How things have changed, Chapter 3,782:
Once upon a time long, long ago in college basketball, there was a pretty uniform look to recruiting: junior college prospects to fill instant needs, freshmen for “program players.” There was also, with the enrollment of each recruiting class, a sense of plotting toward a grail.
“When these guys are seniors …” a coach might tell his staff, allowing the possibilities to sink in.
Up to the last 30 seconds of the 2017 college basketball season, the ultimate possibility remained for the Gonzaga Bulldogs, and their runner-up finish in the NCAA Tournament capped the finest season in school history. Now track back four years to check out the recruiting class which – in simpler times – presumably would have launched that ship:
Freshmen – Ryan Edwards, Luke Meikle.
Transfer – Kyle Wiltjer.
That’s it. Those were the scholarship players who entered GU in the fall of 2013. Wiltjer, of course, had just two years of eligibility after playing at Kentucky and made the most of them, leading the Zags to the Elite Eight in 2015. Edwards never evolved much beyond practice placeholder, and logged just 44 seconds in the 2017 NCAAs. Meikle transferred after just one season to Cal Poly.

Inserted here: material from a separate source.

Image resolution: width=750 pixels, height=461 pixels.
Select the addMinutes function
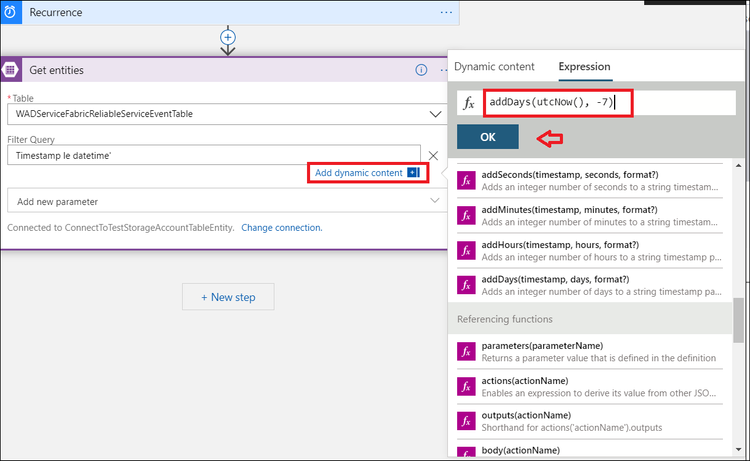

In other words, direct impact on the 2017 magic could be measured only in trace amounts.
The fall 2012 class brought Przemek Karnowski (whose back injury resulted in a fifth) and 2014 produced a bounty, though only Josh Perkins and Silas Melson were in the Final Four team’s rotation.
It goes to show that there are a lot of ways to build a champion now – except maybe at Kentucky, where it’s one-and-done or bust. It also suggests that it’s incumbent upon a program like Gonzaga to finesse the delicate balance between the four-year player and NBA early entry talents which have now become a regular reality.
Not that who the Zags pursue has changed.
“Obviously, we’re looking for the most talented players that are the best fit for Gonzaga,” said assistant coach Tommy Lloyd. “We’re not a program that’s just scouring for talent, period. We want guys who fit our culture and represent Gonzaga the right way. That said, if you find a guy with the character traits you’re looking for and a high level of talent that’s a great combination.”
Nonetheless, dynamics are shifting.
In the last five years, the Zags have seen four players leave early for professional opportunities – though, in typical Gonzaga fashion, never in the same circumstances. Three of those have come in the past 19 months. Imagine a 2018 Gonzaga team that included seniors Domantas Sabonis and Nigel Williams-Goss and sophomore Zach Collins.
Which would seem to put more importance than ever on hitting for high average on players who will exhaust their four years of eligibility in the program. And it does – to a point.
“They’re important – they really stabilize your program when you do have to absorb a couple of guys going early,” Lloyd acknowledged. “Continuity is really important, for sure.
“But when we’re sitting around talking about recruits, it’s never, ‘This is a leave-early guy, this one isn’t.’ Those things play out over time on their own.”
And they don’t always end with a player jumping early to the NBA.
The fact is, a few players regarded among the most prominent “program guys” – bedrock, four-year contributors – mulled going pro early. Jeremy Pargo and Ronny Turiaf come to mind in particular; both would play in the NBA regardless.
“So sometimes there’s no defining moment or dividing line,” Lloyd said.
And it’s certainly fair to say that early entries like Sabonis and Williams-Goss – and Kelly Olynyk and Adam Morrison before them – were very much program players, too, regardless of the length of their stays.
Certainly the Zags staff was aware that Sabonis and Collins were going to attract NBA notice quickly, though Collins becoming the school’s first one-and-done without ever starting a game added a twist. Williams-Goss and Olynyk leaving after midcareer redshirts was unorthodox, but precipitated by outstanding junior years.
But it helps to be prepared – or have flexibility.
“With Nigel leaving, we had quite a few scholarships available,” Lloyd said, “so we were able to take a player like Joel Ayayi with the understanding he might have more impact down the road. We wanted to invest in development – but we also had a scholarship available to look for a grad transfer, and whether we didn’t get one or decided we were happy with the crew we had, we had those conversations.”
And being happy with the roster on hand speaks to the level of a program’s recruiting across the board. The makeup of the 2017 Zags was evidence enough – from a fifth-year institution like Karnowski to an August arrival like Jordan Matthews, with early NBA picks and those continuity contributors in between.
“It’s a great test of our culture,” Lloyd said, “to absorb the losses we’ve had and still have a good team representative of our program.”
Something that, at Gonzaga, never changes.